§ **Consigne 1**
Pouvez-vous présenter en liste JSON de chaînes, à raison d'une chaîne par ligne et sans les lignes vides, les enregistrements allant de la ligne contenant « Given: Open scenario » jusqu'à la ligne contenant « Looking at the screenshot, I should click(x=312, y=700). » incluse ? Laissez les images hors de la réponse.

§ **Texte**
Bonne nuit Planplan

C’était le soir, j’avais pris ma douche, j’était en pyjamas. Manille était déjà en train de ronfler sur son pouf, bref c’était l’heure d’aller se coucher. Je me suis dirigée vers la paillasse de la cuisine, là où trône un drôle de chargeur plat depuis des mois. J’ai porté la main à mes cheveux, défait la petite pince en fer, et tout en gardant une prise sur celle-ci et le fil en nylon auquel elle est reliée, j’ai enlevé mon processeur et l’ai mis à charger. Et je ne sais pas pourquoi j’ai phasé sur ce geste.

J’ai réalisé que, a priori, cette « routine » j’allais l’avoir toute ma vie. Ça prend vraiment quelques secondes pour retirer l’attache de sureté puis Planplan (si vous n’aviez pas compris, c’est le surnom ridicule que j’ai donné à mon processeur, parce que j’aime rire). Et hop black out, on coupe le courant. Je ne dirais pas que je « retourne dans le monde du silence ». Déjà parce que j’aime pas cette expression, je la trouve un peu péjorative et assez angoissante. Je comprends ce que les gens entendent par cette expression, surtout quand ces personnes sont devenues sourdes (et t’as vu j’ai utilisé l’expression « entendre » pour parler de surdité, et le monde n’a pas explosé). Je vois ce que c’est censé représenter, mais je sais pas il y a quelque chose qui me chiffonne avec cette métaphore. Bon. Ensuite je ne l’utiliserais pas pour la simple et bonne raison qu’avec les acouphènes que je me paye, le silence je peux me le rouler et me le mettre derrière l’oreille (mais que de calembours aujourd’hui!!). Tout ça pour dire que je suis constamment dans le bruit. Et je perçois encore certains sons de l’oreille gauche. Ça ne me permettrait pas de suivre un débat sur l’Islande en France, disons plutôt que je devine qu’Eren est en train de regarder une vidéo ou de rager sur son jeu dans le lit.

§ **Consigne 2**
Pouvez-vous reformuler plus brièvement le paragraphe du texte qui commence par « C’était le soir », en conservant ses faits principaux ?

§ **Liste des enregistrements**
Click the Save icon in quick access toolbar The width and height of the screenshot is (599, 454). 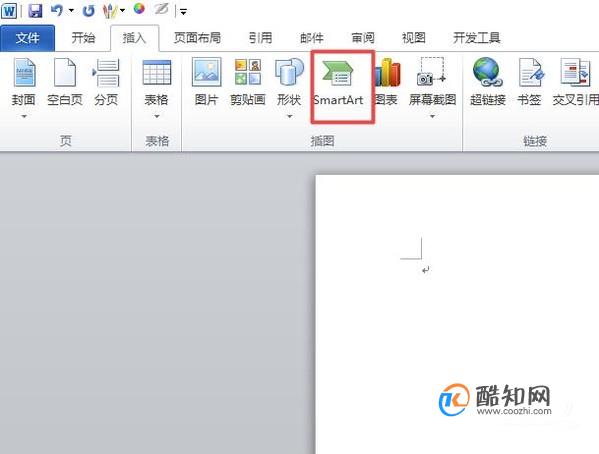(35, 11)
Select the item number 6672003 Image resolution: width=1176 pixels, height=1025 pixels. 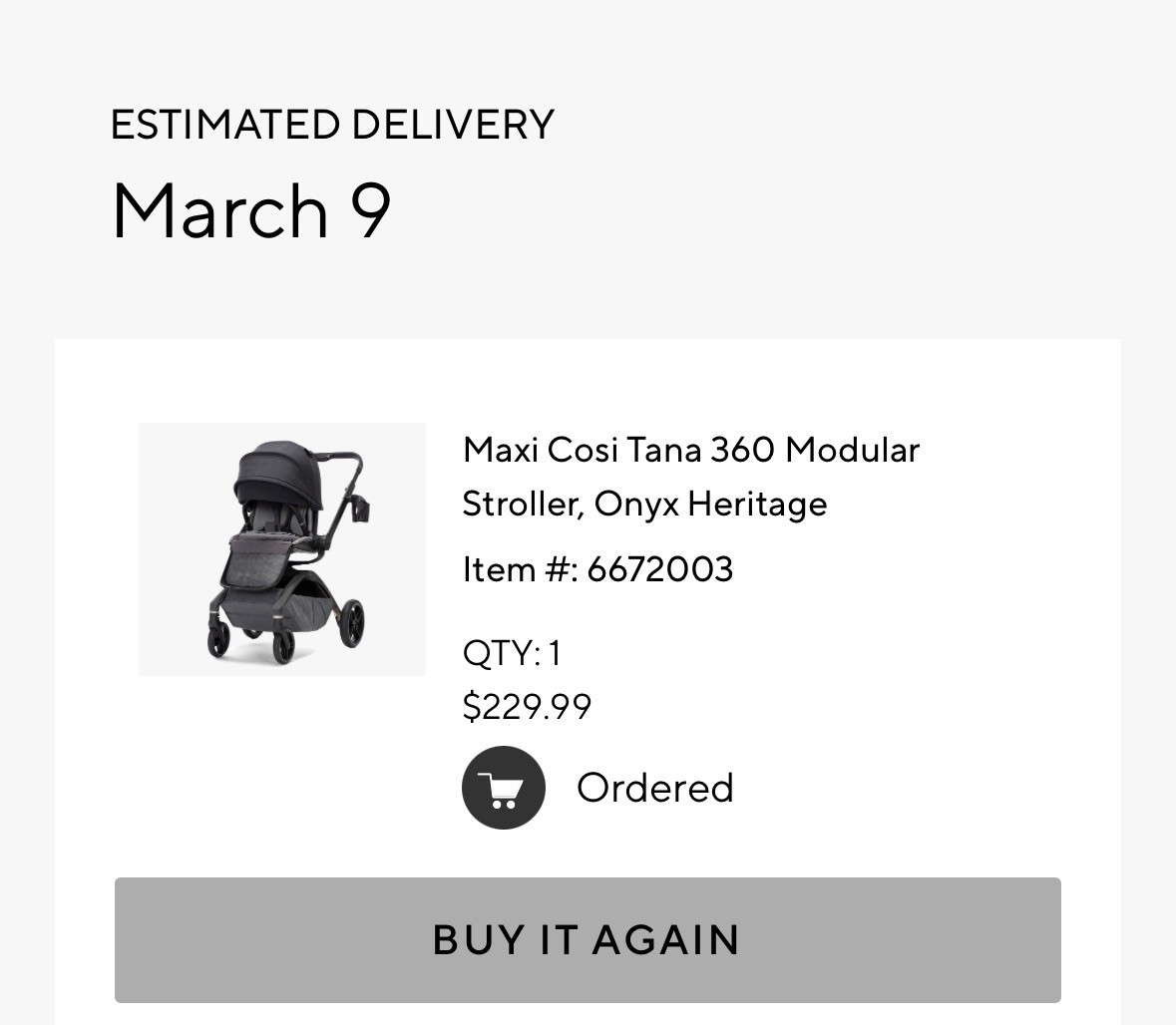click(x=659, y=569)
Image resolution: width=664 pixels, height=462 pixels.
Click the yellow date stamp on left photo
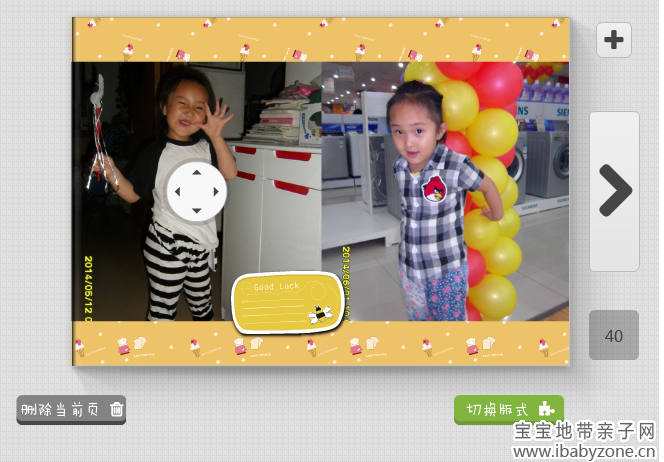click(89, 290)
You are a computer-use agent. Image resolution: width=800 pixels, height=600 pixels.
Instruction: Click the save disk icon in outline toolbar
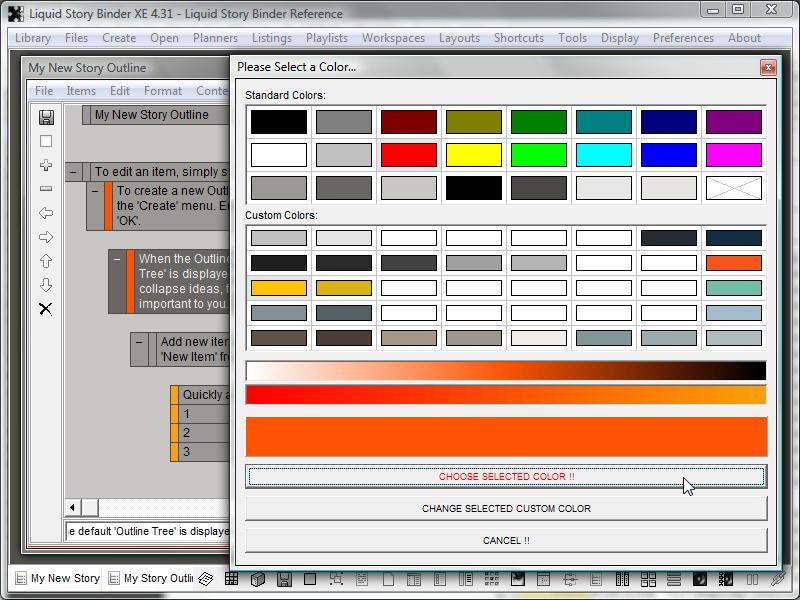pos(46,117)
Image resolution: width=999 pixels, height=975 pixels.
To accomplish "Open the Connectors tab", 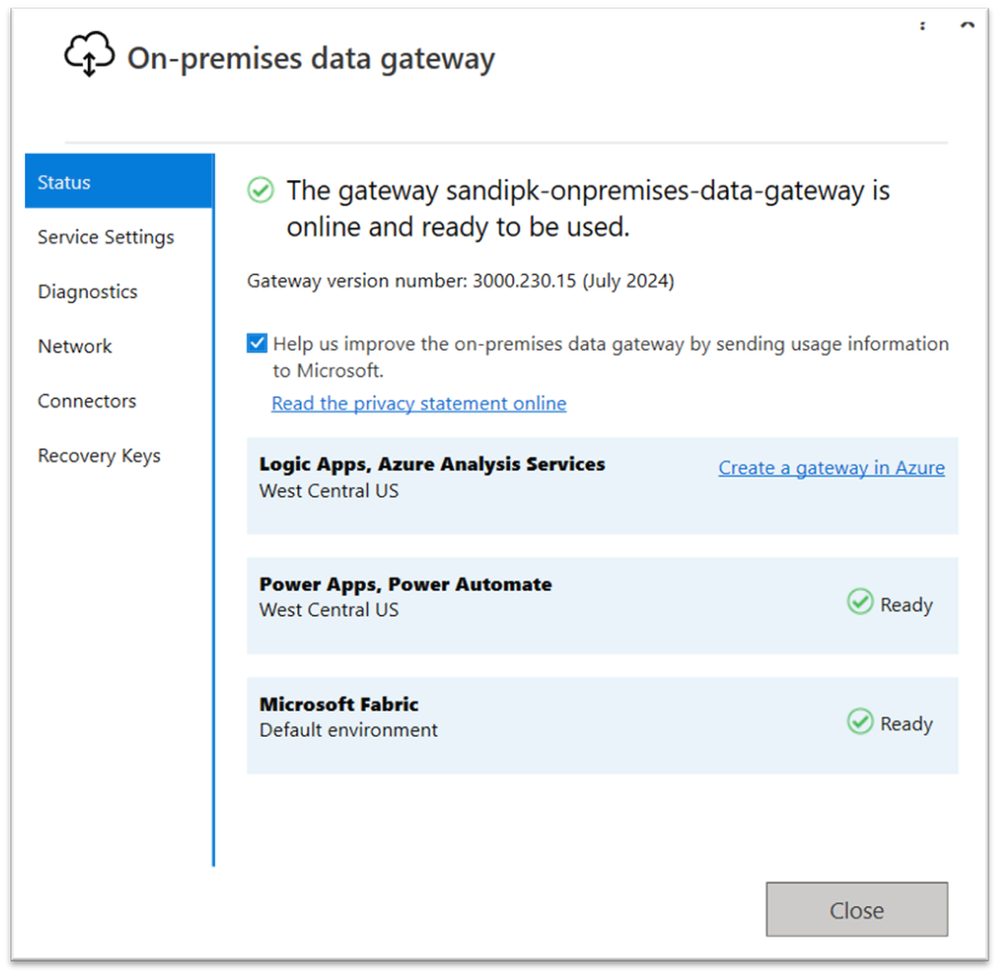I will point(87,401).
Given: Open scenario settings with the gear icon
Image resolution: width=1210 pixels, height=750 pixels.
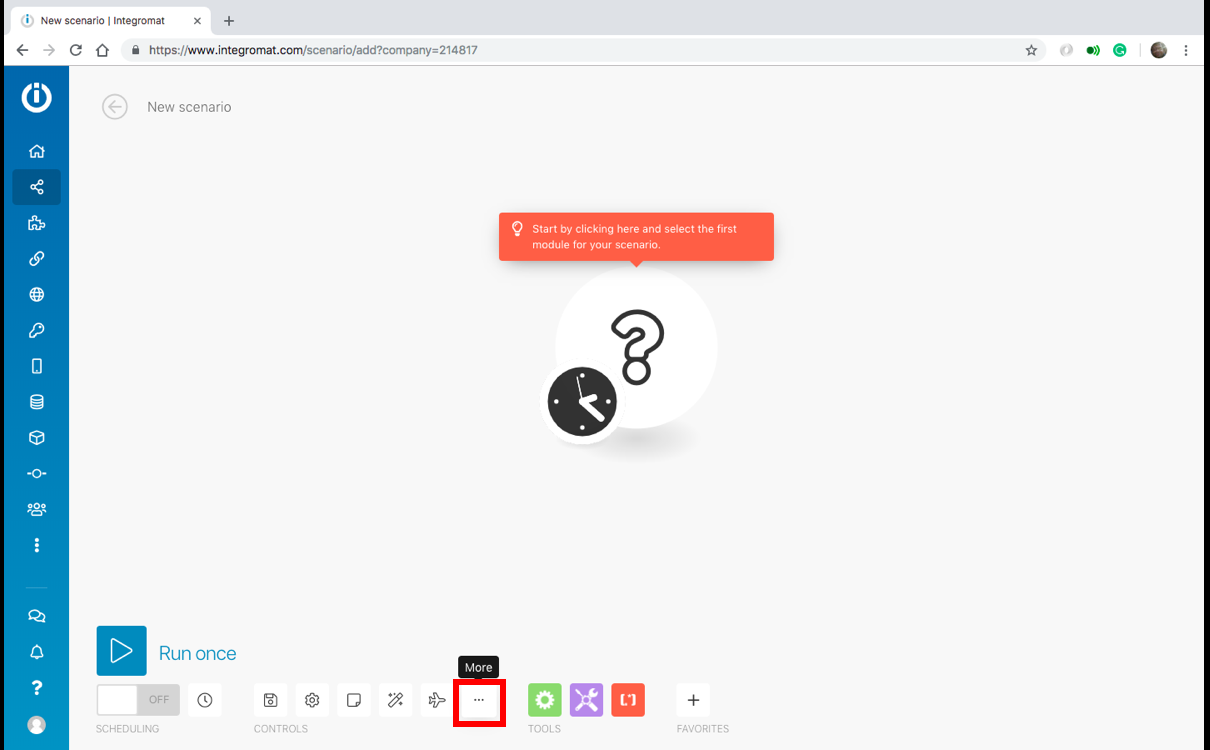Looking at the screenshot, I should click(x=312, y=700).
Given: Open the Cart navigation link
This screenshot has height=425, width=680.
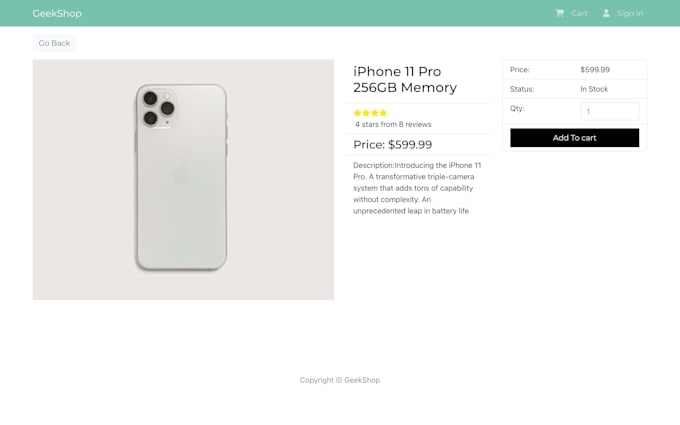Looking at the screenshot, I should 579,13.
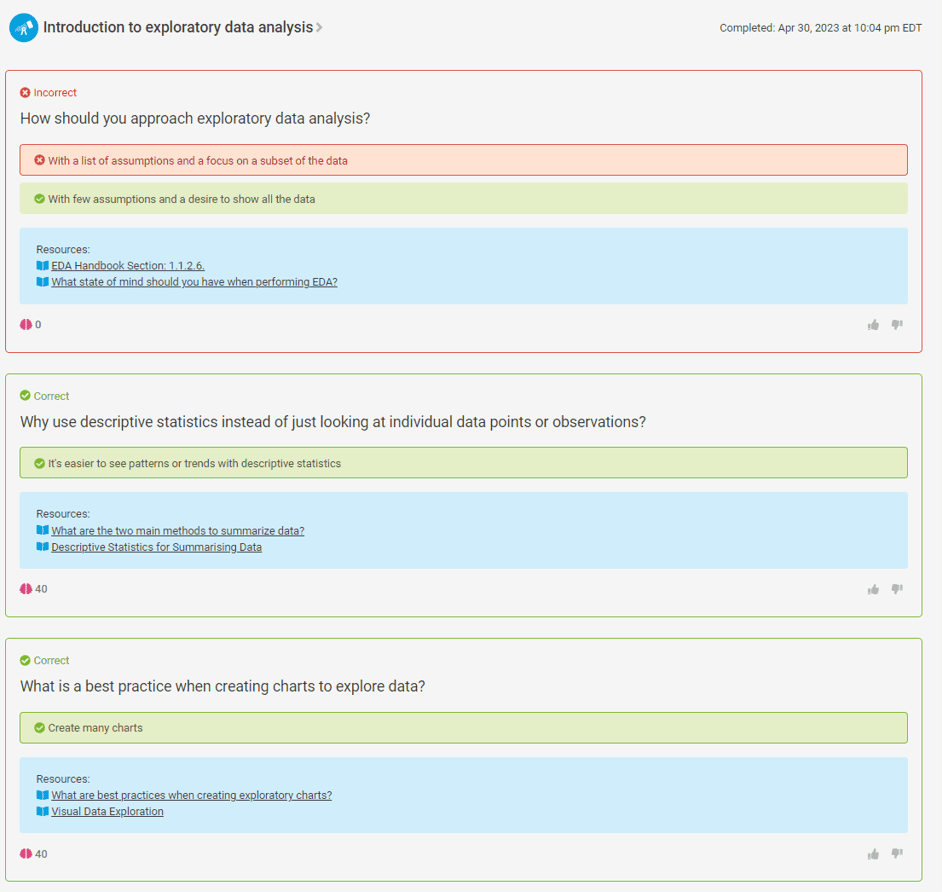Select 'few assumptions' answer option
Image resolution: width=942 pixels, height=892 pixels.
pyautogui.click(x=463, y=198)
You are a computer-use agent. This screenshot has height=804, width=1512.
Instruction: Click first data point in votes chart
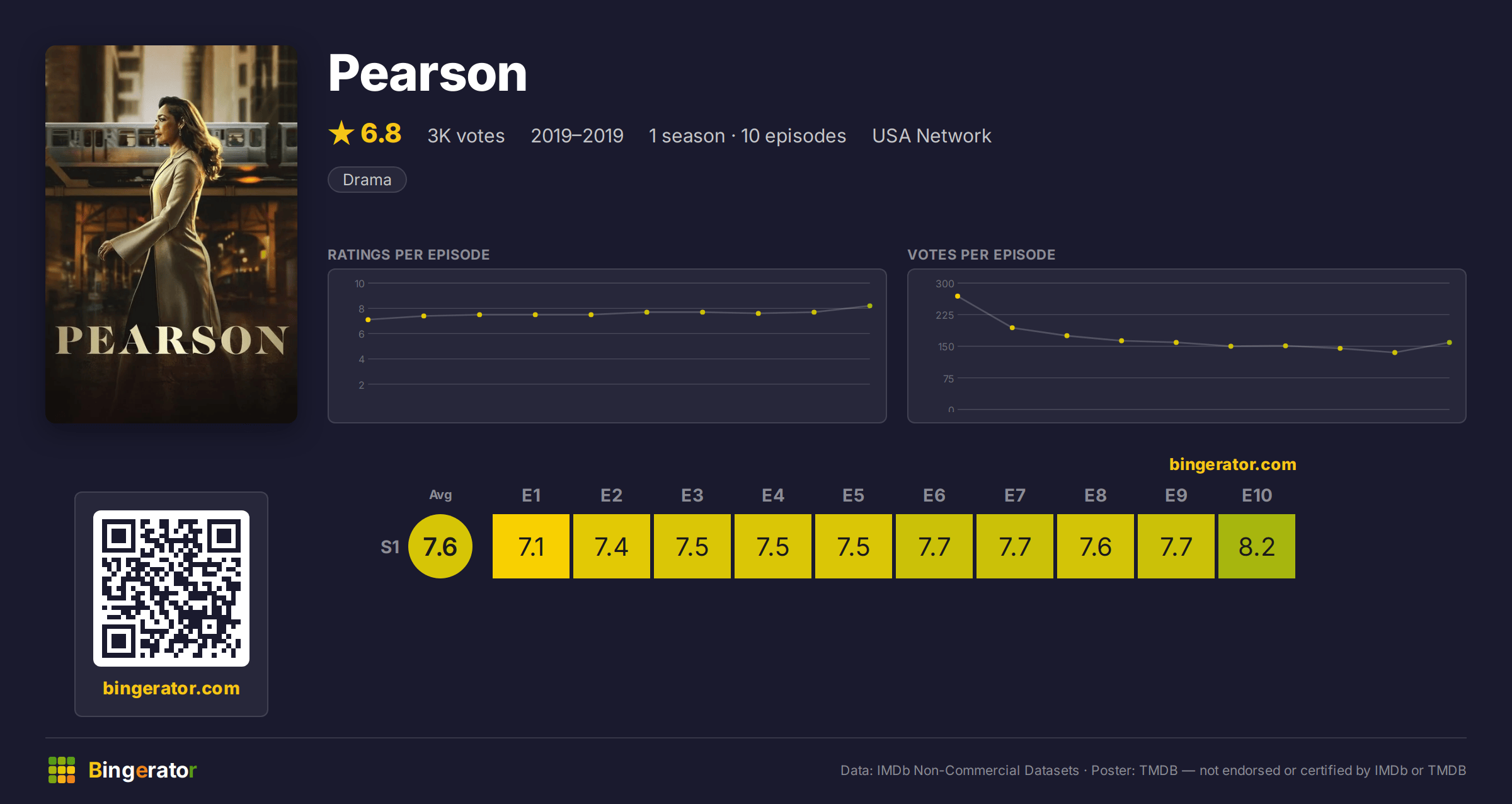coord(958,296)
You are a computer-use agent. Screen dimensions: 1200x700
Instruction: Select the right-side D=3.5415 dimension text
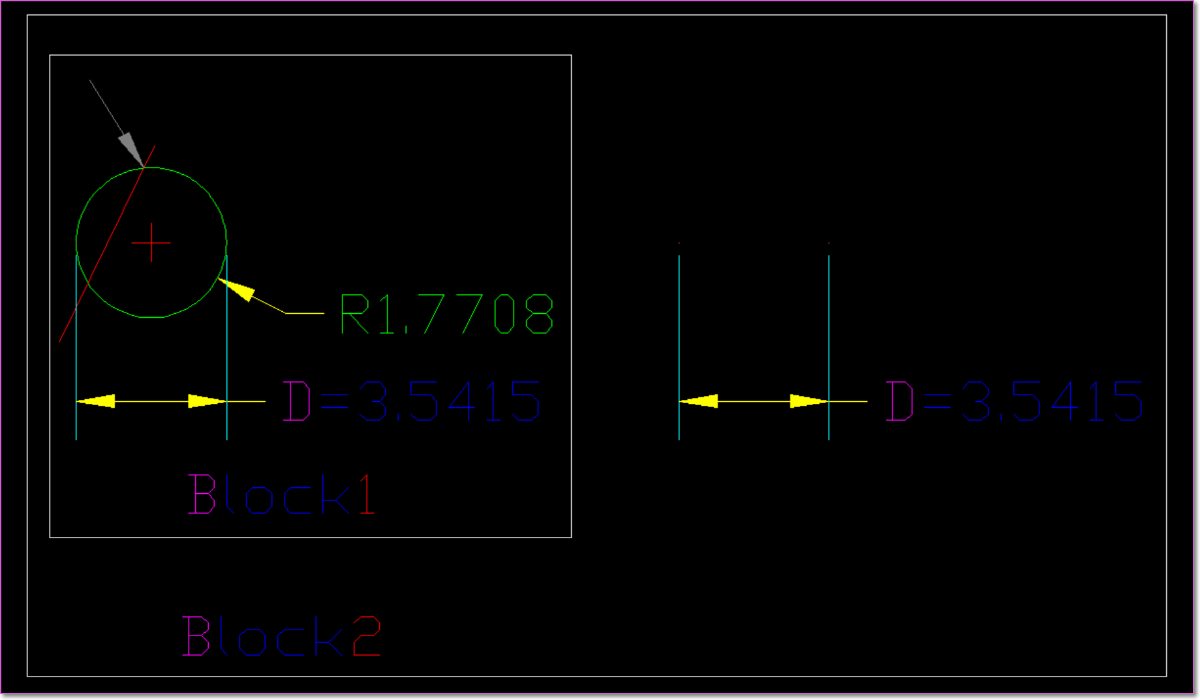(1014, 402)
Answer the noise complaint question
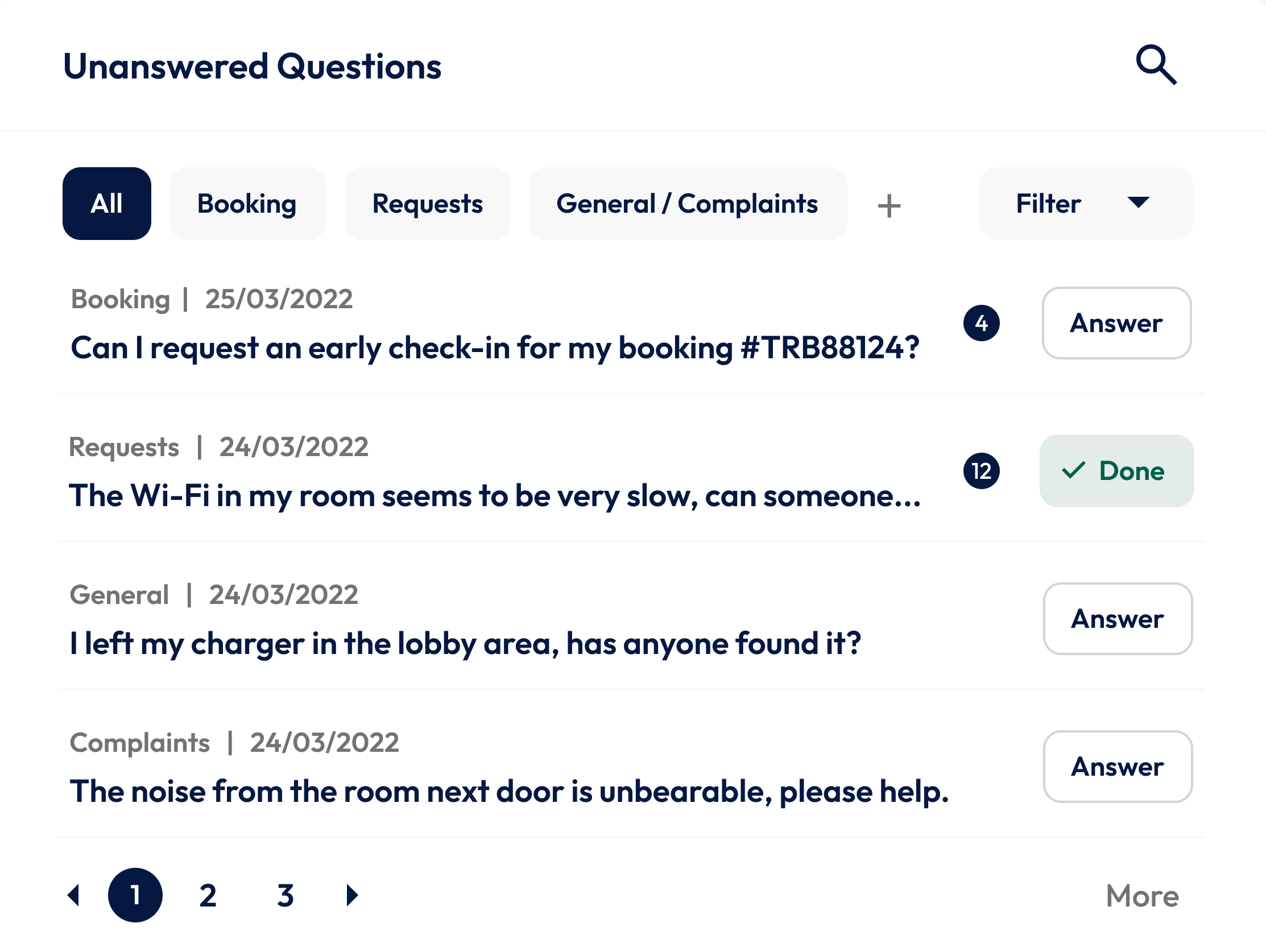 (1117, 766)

§ **Réponse rédigée 1**
[
  "Given: Open scenario settings with the gear icon",
  "Image resolution: width=1210 pixels, height=750 pixels.",
  "Looking at the screenshot, I should click(x=312, y=700)."
]

§ **Réponse rédigée 2**
Un soir, douchée et en pyjama, pendant que Manille ronflait déjà sur son pouf, je suis allée à la paillasse de la cuisine, où un chargeur plat est posé depuis des mois. J'ai détaché de mes cheveux la pince en fer, en la tenant avec son fil en nylon. Puis j'ai retiré mon processeur et l'ai mis à charger. Sans savoir pourquoi, je me suis arrêtée sur ce geste.